Approximately 55,000 people suffer a heart attack in Australia each year, with a similar number suffering from a stroke. Many are caused by blood clots that block the flow of blood to the heart, often in at-risk individuals without any physical warning.
However, long before a heart attack or stroke occurs, tiny changes in the blood begin taking place. Often, blood flow is disturbed, leading to blood clotting and inflammation, which can block blood vessels.
Heart Attack Detection Using New Device
Using a pin-prick test, the micro-device would take a blood sample from a person’s finger.

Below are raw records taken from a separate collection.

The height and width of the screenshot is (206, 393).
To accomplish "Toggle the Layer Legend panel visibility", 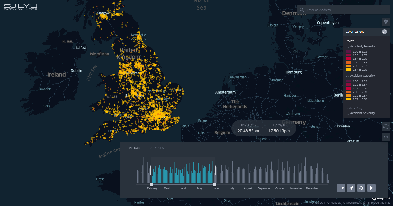I will 355,32.
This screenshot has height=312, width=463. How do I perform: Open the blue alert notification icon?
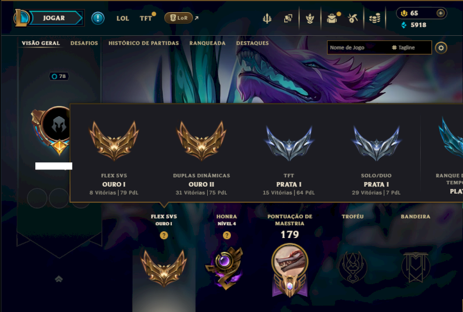[x=98, y=18]
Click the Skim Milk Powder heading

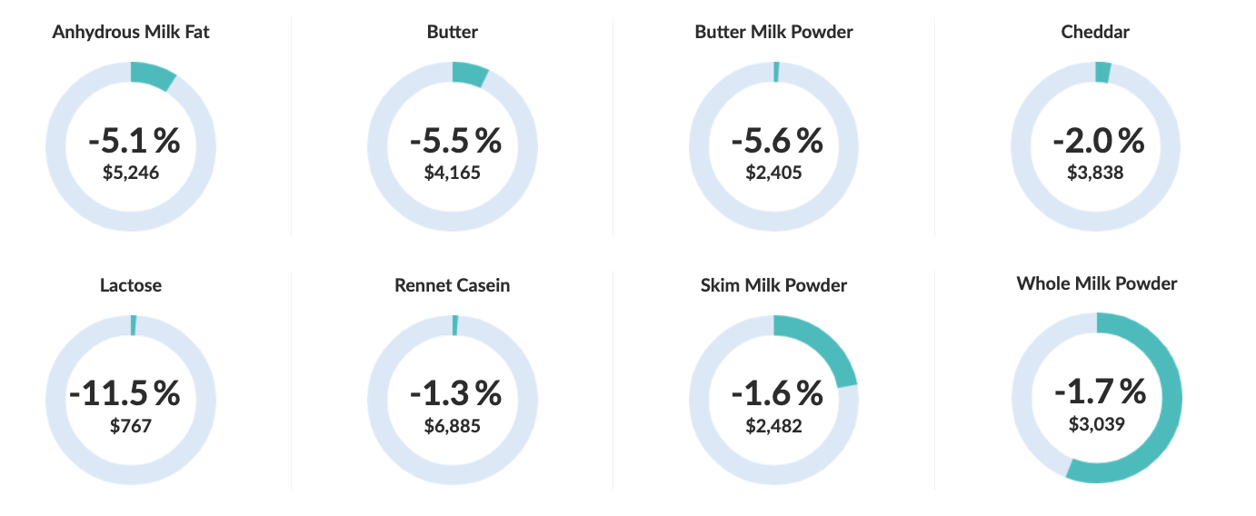[x=773, y=285]
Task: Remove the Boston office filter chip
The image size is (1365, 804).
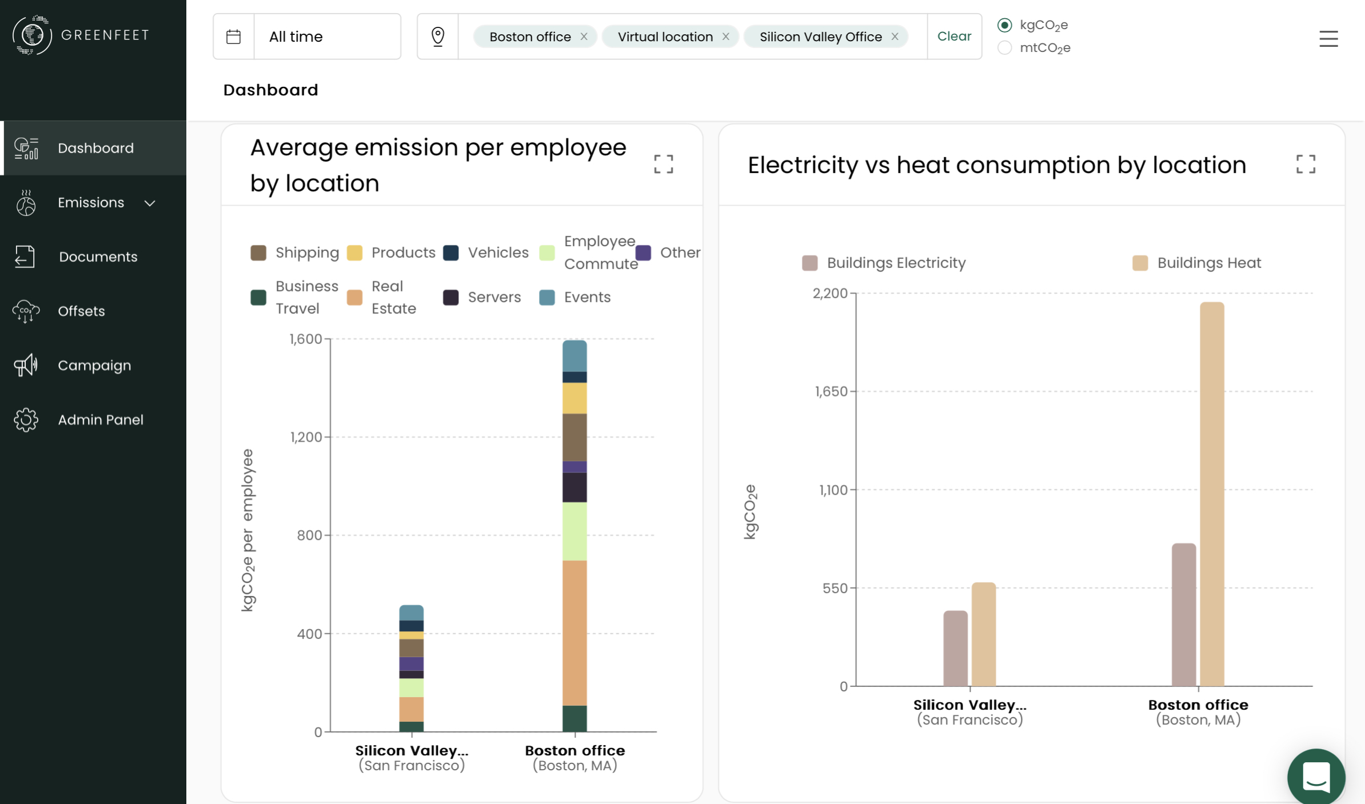Action: 584,37
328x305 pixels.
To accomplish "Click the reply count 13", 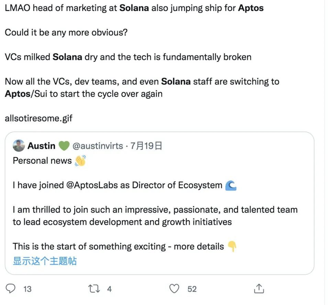I will coord(27,289).
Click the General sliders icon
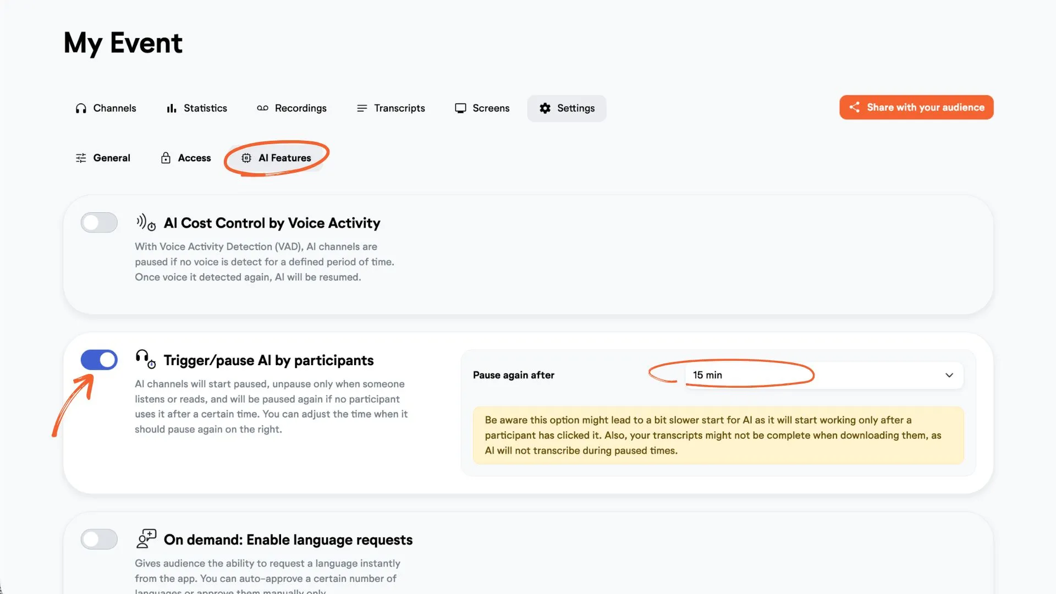Screen dimensions: 1056x594 pos(81,158)
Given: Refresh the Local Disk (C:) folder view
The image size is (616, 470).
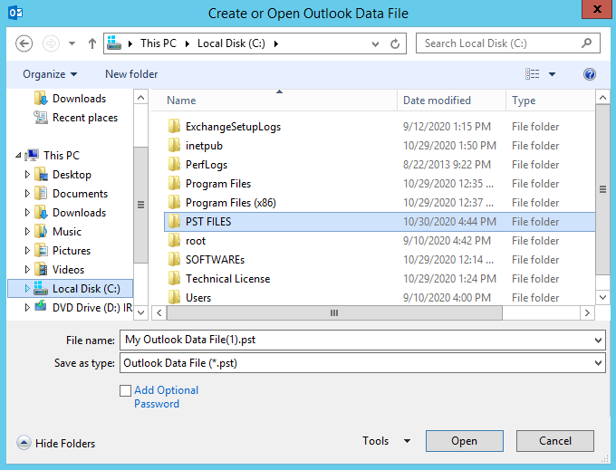Looking at the screenshot, I should pos(395,43).

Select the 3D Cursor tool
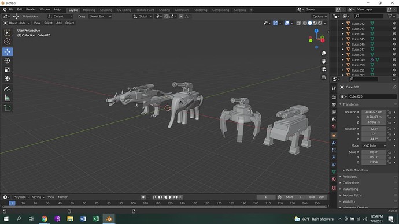tap(8, 42)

The sample would then be analyzed for platelet clotting and white cell inflammation responses, information that would be immediately processed by an external operating system.
‘A micro-device analyzed a blood sample from a persons finger using an external operating system to detect the early signs of a heart attack.’
The University’s School of Biomedical Engineering’s new facilities will enable further engineering development for the microdevice, which is predicated on an integrated microfluidic chip.
Researchers are working to build highly sensitive computational fluid dynamics simulations to better understand the impact of mechanical forces that could lead to blood pooling and clots.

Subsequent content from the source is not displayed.